__PASSAGE FOR REVIEW__.
Note. All continuous outcomes were standardized. Assessment center, sex, season of birth, and year of birth were included as covariates.
p-values indicated in bold are lower than the conservative p-value threshold of 0.0008.
a H0 is the absence of endogeneity of the instrumented variables.
These findings contrast earlier findings by Davies et al. (Reference Davies, Dickson, Smith, Van Den Berg and Windmeijer2018). Using instrumental variable regression in UKB, they did observe an effect of remaining in school after age 15 on different cardiovascular outcomes and income. The main difference between the current study and the Davies et al. study is the method of correcting for year of birth, where they used a difference-in-difference approach instead of including this variable as a covariate. Therefore, we performed supplementary (non-preregistered) analyses where we, in a step-wise fashion, added season of birth and year of birth. The results are shown in online Supplementary Table S2 and Fig. 1. While adding year of birth as covariates might increase the chance that we are overcorrecting, it is evident from these results that the use of a policy experiment as an instrumental variable is very sensitive to the model specification: inclusion year of birth renders previously significant associations with happiness, familial, financial, and work satisfaction, cardiovascular problems, income, birthweight, and height non-significant.
Sibling control design
In total, there were 15 237 families with sibships of at least two siblings. The number of included individuals per outcome varied (see Table 4 for the sample size per outcome). The intra-class correlation for education, reflecting the amount of total variation in education explained by the family-level, was 0.40. Table 4 presents the within- and between-sibship estimates from the sibling control analyses. For the main outcomes, the between-sibling estimates for school-leaving age were significantly associated (based on the conservative α = 0.0008 threshold) with happiness, health satisfaction, family satisfaction, financial satisfaction, work satisfaction, neuroticism, anxiety, and cardiovascular problems. However, the within-sibling estimates (indicating a potential causal effect) were only significant for financial satisfaction (β = 0.025, s.e. = 0.006, p = 9.70 × 10−6), and neuroticism (β = −0.016, s.e. = 0.004, p = 3.67 × 10−5), indicating a positive association between longer education and financial satisfaction and a negative association with neuroticism. With respect to the positive control outcomes, all between- and within-sibship estimates were significant. Between-sibling estimates for negative control outcomes also showed significant positive associations with age at leaving school, except for comparative body size at age 10. As expected, the within-sibling estimates were however not significant for birthweight and comparative height/body size at age 10, but surprisingly still significant for height, suggesting that the within-family estimates are not adequately correcting for all sources of bias.

__SUPPLIED INFORMATION__.
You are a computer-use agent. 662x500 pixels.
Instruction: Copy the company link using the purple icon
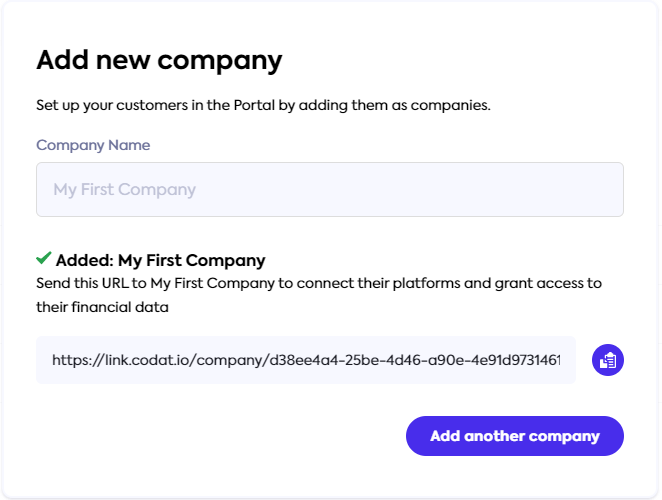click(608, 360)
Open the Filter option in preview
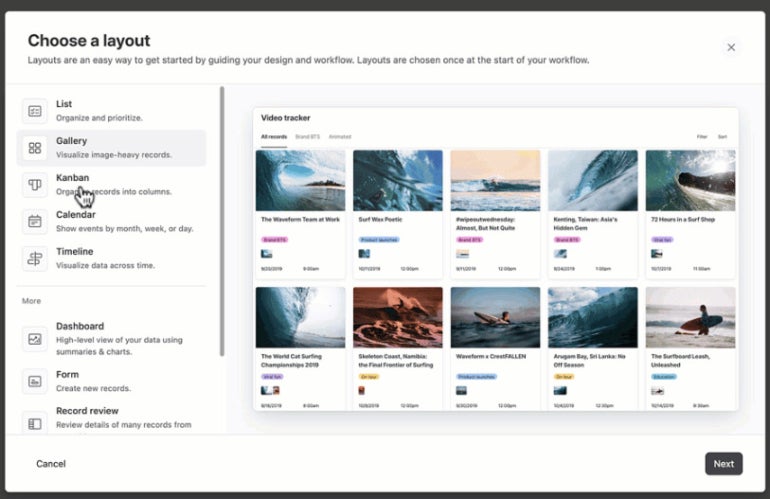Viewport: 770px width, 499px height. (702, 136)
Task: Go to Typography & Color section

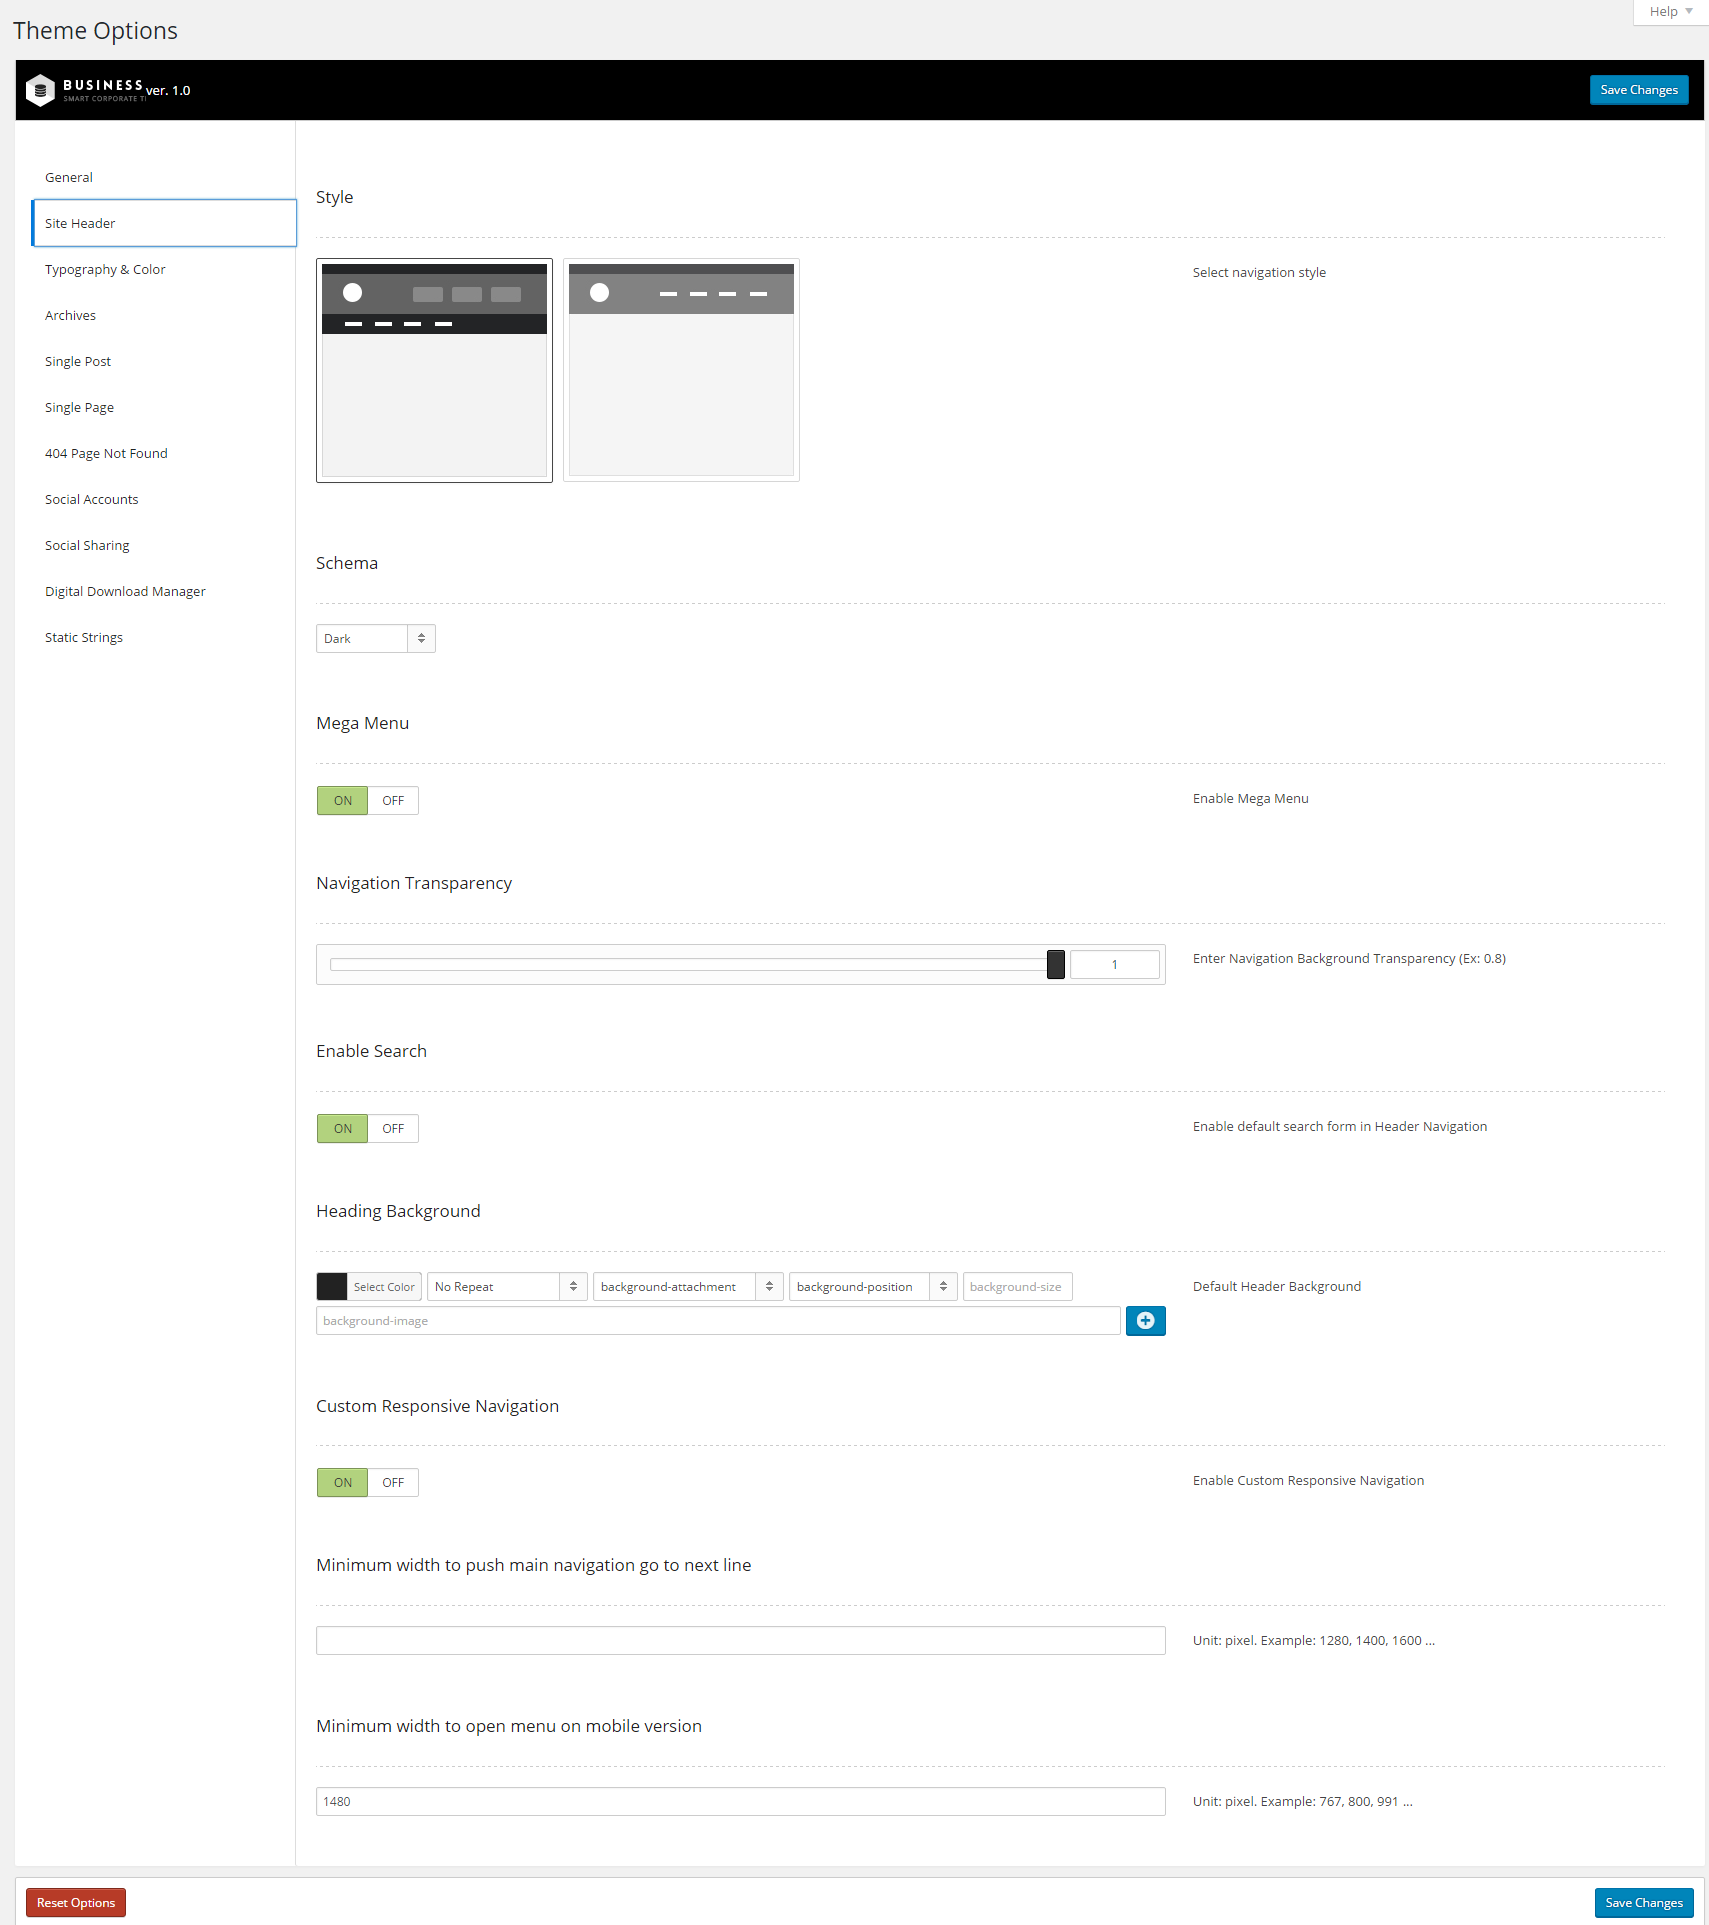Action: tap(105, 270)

__USING THE INFORMATION__.
a – Retype the passage on school-leaving age between "Note. All continuous" and "threshold of 0.0008.", inclusive.
b – List every variable that the opening note of the passage on school-leaving age says was included as a covariate.
The rows are separate material and have no connection to the passage on school-leaving age.

__EXERCISE RESPONSES__.
a –
Note. All continuous outcomes were standardized. Assessment center, sex, season of birth, and year of birth were included as covariates.
p-values indicated in bold are lower than the conservative p-value threshold of 0.0008.

b –
Assessment center
Sex
Season of birth
Year of birth